4.6 Write Specification Artifacts
Write business-rules.md, data-contracts.md, and component-spec.md (unified spec with cross-references).
Mode behavior:
- YOLO: Execute automatically. Mark ambiguous classifications with
[AUTO - review recommended]. - Guided: Pause after 4.6 for business rule classification review.
- Interactive: Review at each sub-step boundary.
Update state: phase: 4, add artifacts to artifacts_generated. Log: Phase 4 complete -- {N} business rules, {M} data contracts, {P} edge cases. Proceeding to Phase 5.
Phase 5: EPIC GENERATION
Input: Specification artifacts from Phase 4
Output: epics.md
5.1 Group by Data-Flow Dependency
Order epics so upstream capabilities come first: data providers before consumers, shared types before services, core logic before edge cases.
5.2 Generate BMAD-Format Epics
Each epic maps to a logical chunk of the traced flow. See operations/output-templates.md for the epic/story template and YAML frontmatter format.
5.3 Cross-Reference Everything
Every story references BR-, DC-, EC-/ERR-, FLOW-* IDs and depends-on links to other stories.
5.4 Write epics.md
Mode behavior:
- YOLO: Generate automatically.
- Guided: Present epic structure for review before writing.
- Interactive: Collaborate on epic grouping and story definitions.
5.5 Finalize State
Update .stackshift-state.json:
- Set
status: "complete",phase: "complete". - Record all
artifacts_generated. - Set
completed_attimestamp.
On failure at any phase, set status: "failed" with an error field describing the failure and the phase where it occurred.
Log: Phase 5 complete -- generated {N} epics with {M} stories.
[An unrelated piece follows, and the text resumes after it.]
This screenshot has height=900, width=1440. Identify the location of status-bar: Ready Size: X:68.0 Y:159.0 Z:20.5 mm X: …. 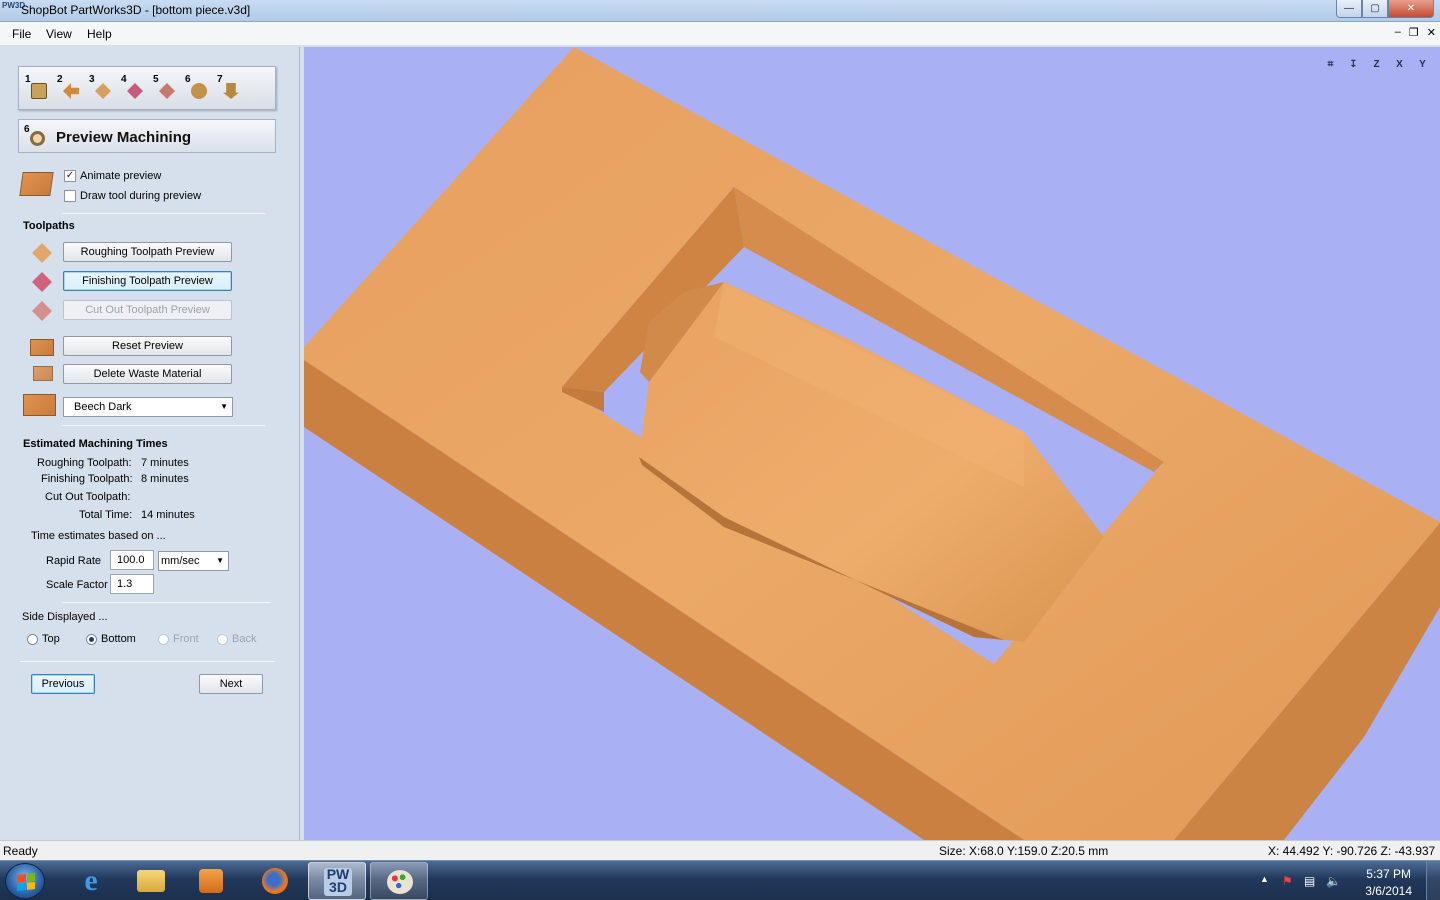
(720, 850).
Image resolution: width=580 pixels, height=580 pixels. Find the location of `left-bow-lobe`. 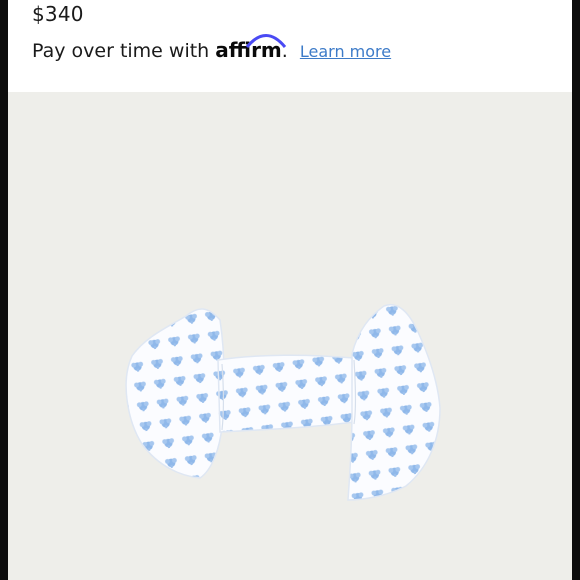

All 6 artifacts written to _logic-extract/.
State Management
Update .stackshift-state.json after each phase completes:
{
"logic-extract": {
"status": "in_progress",
"phase": 3,
"mode": "guided",
"extraction_prompt": "How does dealer config inheritance work?",
"repos_confirmed": 4,
"artifacts_generated": ["extraction-manifest.md", "flow-trace.md"],
"started_at": "2026-02-23T10:00:00Z",
"last_updated": "2026-02-23T10:25:00Z"
}
}
Status values: in_progress, complete, failed.
Phase values: 0 (kickoff), 1 (recon), 2 (discovery), 3 (trace), 4 (spec), 5 (epics), complete.
Edge Cases
See operations/edge-cases.md for handling of: single repo, 10+ repos, dead ends, circular references, no code access, clone failures, subagent failures, empty prompts, no starting points, no relevant code found, and stale state files.
Integration
See operations/integration.md for pipeline position, upstream/downstream contracts, and success criteria.
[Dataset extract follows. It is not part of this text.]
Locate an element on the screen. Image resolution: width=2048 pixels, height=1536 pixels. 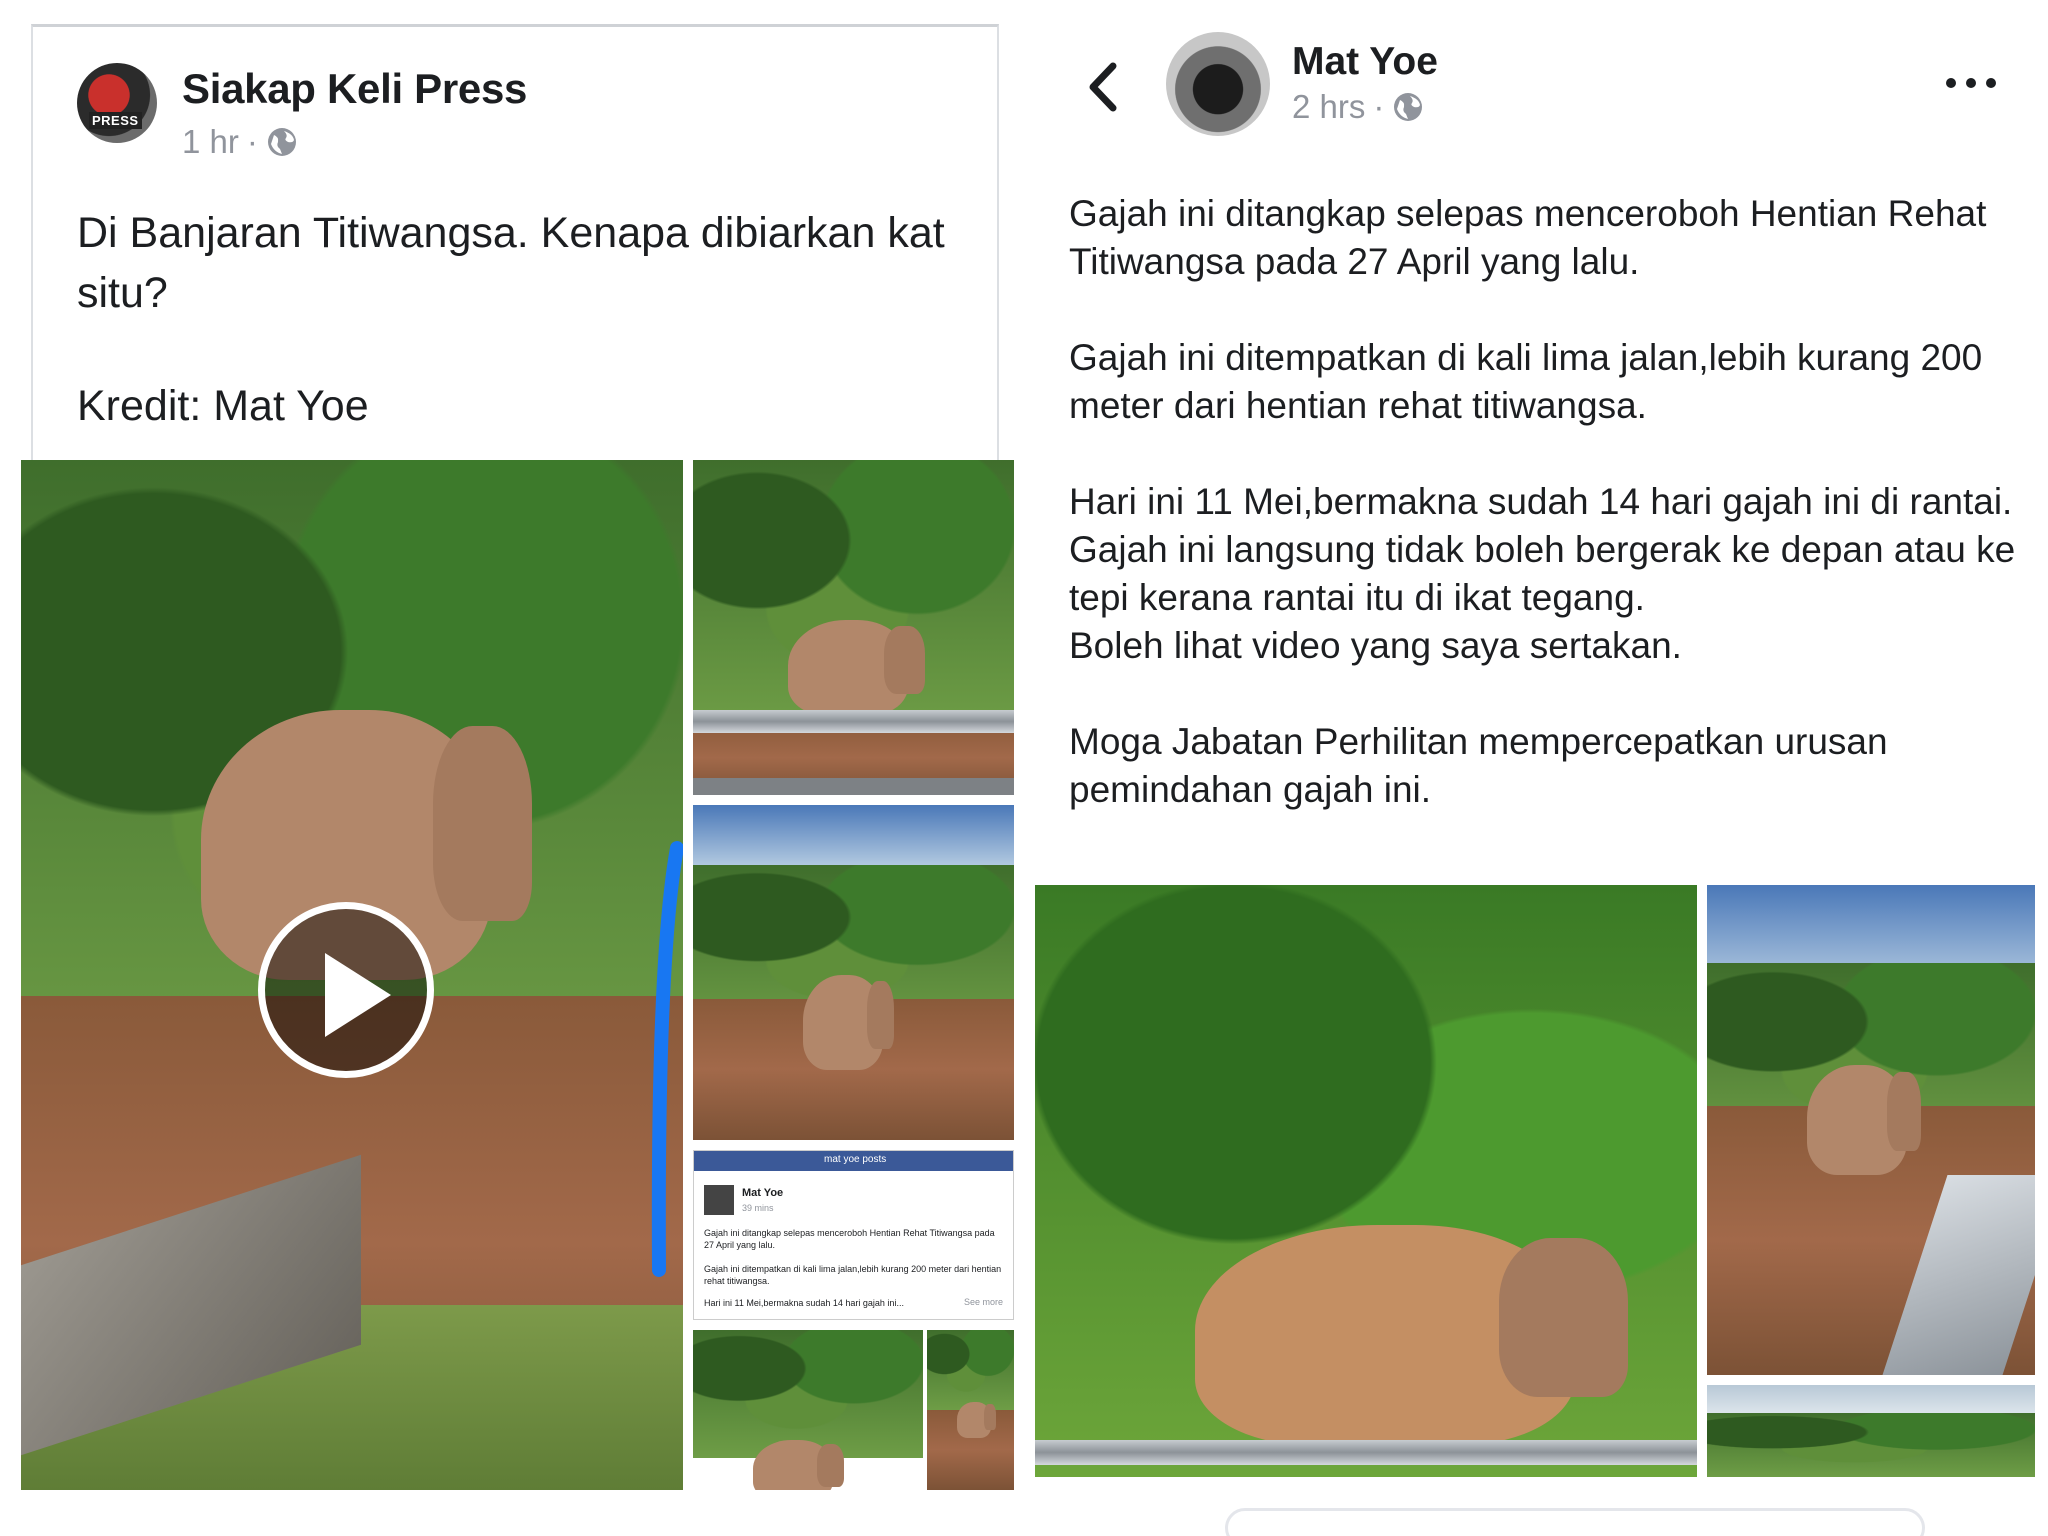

Key note: The portable-transplant skill reads from _portable-extract/, not _logic-extract/. To feed output into portable-transplant, copy component-spec.md and epics.md to _portable-extract/.
Technical Notes
- The extraction prompt is the filter for everything. Read it before exploring any file.
- Follow the data, not the call stack. What matters is what transforms and where.
- For repos with existing Reverse Engineer docs, prefer reading those over re-analyzing code.
- Cross-system boundary contracts (DC-XSYS-*) are the most important data contracts.